Воздух, пропитанный кислыми испарениями почвы, стал еще более затхлым, когда меня ввели в здание и заперли за мной ворота. Сердце мое забилось пуще прежнего и продолжало глухо колотиться, пока я сидела в голой комнатушке и наблюдала через открытую дверь за хмурыми надзирателями, которые, негромко переговариваясь, проходили по коридору мимо.

Когда наконец появился мистер Шиллитоу, я порывисто пожала ему руку и воскликнула:

– Рада вас видеть! Я уже начала бояться, что меня примут за вновь прибывшую осужденную и отведут в камеру!

Он рассмеялся и сказал, что подобных недоразумений в Миллбанке никогда еще не случалось.

Затем мы с ним направились в глубину тюрьмы: мистер Шиллитоу решил, что лучше сразу отвести меня в кабинет начальницы женского отделения, главной смотрительницы мисс Хэксби. По пути он пояснял наш маршрут, который я пыталась мысленно соотнести с досконально изученной мною бумажной схемой; но планировка тюрьмы столь причудлива, что вскоре я совершенно потеряла ориентацию. В корпуса, где содержались мужчины, мы точно не заходили. Только прошли мимо ворот, которые вели к ним из центрального шестиугольного здания, где размещались кладовые, лазарет, кабинет самого мистера Шиллитоу и конторы низших служащих, изоляторы и часовня.

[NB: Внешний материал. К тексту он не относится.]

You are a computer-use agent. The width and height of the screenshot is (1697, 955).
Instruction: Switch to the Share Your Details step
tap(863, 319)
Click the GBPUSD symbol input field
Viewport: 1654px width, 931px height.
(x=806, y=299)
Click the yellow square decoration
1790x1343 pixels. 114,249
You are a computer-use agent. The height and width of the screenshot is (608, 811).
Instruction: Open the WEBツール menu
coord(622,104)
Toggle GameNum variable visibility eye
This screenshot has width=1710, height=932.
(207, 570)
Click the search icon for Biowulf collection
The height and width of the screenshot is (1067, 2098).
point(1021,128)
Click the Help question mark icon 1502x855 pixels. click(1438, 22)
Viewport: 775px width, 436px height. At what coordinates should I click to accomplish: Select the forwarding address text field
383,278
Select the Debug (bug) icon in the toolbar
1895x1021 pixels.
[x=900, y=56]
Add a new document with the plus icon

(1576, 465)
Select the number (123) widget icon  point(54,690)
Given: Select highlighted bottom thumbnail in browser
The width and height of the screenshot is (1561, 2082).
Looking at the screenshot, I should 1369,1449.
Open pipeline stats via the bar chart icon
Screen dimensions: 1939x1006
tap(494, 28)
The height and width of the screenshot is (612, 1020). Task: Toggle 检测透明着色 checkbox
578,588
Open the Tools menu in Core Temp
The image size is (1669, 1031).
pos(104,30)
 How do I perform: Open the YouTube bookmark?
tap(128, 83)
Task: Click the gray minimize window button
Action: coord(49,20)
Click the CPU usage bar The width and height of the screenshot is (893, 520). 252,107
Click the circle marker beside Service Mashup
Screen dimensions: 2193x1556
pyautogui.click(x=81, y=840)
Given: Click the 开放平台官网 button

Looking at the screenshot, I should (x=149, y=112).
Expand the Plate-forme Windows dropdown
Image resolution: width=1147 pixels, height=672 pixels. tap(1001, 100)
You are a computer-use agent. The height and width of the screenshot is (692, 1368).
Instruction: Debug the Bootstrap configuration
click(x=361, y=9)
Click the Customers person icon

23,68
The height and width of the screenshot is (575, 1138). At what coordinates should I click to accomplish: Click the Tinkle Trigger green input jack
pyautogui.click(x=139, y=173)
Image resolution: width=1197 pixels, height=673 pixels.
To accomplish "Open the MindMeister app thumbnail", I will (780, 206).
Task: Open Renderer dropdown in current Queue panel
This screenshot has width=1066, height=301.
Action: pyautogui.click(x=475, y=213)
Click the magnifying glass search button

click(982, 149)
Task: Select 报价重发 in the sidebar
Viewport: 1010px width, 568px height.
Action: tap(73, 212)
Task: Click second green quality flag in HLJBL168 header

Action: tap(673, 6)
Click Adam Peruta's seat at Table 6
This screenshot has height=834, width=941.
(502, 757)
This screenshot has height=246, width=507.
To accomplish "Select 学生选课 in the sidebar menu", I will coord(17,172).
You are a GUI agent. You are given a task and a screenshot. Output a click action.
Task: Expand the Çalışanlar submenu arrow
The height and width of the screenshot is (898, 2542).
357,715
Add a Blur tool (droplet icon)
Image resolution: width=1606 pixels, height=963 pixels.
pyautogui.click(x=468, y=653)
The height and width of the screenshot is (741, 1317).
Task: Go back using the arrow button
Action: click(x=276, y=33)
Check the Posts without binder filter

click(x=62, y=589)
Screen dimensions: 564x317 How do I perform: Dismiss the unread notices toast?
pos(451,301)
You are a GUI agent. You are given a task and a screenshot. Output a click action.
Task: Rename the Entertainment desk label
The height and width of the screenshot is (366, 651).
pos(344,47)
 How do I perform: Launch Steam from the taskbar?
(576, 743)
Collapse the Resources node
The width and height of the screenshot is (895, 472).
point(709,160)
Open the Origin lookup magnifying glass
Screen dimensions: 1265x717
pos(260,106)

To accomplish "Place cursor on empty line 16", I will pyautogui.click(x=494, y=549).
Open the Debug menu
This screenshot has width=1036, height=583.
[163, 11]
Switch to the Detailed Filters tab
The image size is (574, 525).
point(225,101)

– Видите? – Он кивком указал на желтые трубы за окном, из которых валил дым от печей тюремной прачечной. – У нас тут настоящий город в городе! Полное самообслуживание. Думаю, мы успешно выдержали бы длительную осаду.

Он говорил с неприкрытой гордостью, почти хвастливо, но тотчас же сам и усмехнулся, словно позабавленный своим тоном, а я улыбнулась в ответ. Если я и сумела справиться с робостью, объявшей меня, когда внутренние ворота тюрьмы закрылись за мной, отсекая воздух и свет дня, то теперь, когда ворота эти остались далеко позади, в самом начале сумрачного запутанного пути, по которому мне одной нипочем не вернуться, – теперь я опять исполнилась тревоги. На прошлой неделе, разбирая папины бумаги, я наткнулась на альбом тюремных гравюр Пиранези и целый час с муторным чувством разглядывала их, рисуя в воображении жуткие картины, что предстанут передо мной в скором будущем. Разумеется, ничего похожего на них я здесь не увидела. Мы шли чередой опрятных побеленных коридоров, на перекрестьях которых нас приветствовали караульные в темной форменной одежде. Но именно опрятность и схожесть этих коридоров и этих людей внушала тревогу: проведи меня хоть десять раз одним и тем же путем, я так и не пойму, что уже по нему проходила. И еще шум, отвратительный шум, здесь стоящий, терзает нервы. Каждый караульный с лязгом отодвигает засов решетки, которая, открываясь, резко скрежещет петлями, потом с грохотом захлопывается и все с тем же ужасным лязгом запирается. По пустым коридорам разносится многослойное эхо других решеток, других засовов и замков, далеких и близких. Такое ощущение, будто тюрьма находится в самом центре нескончаемой грозы, от которой у меня звенит в ушах.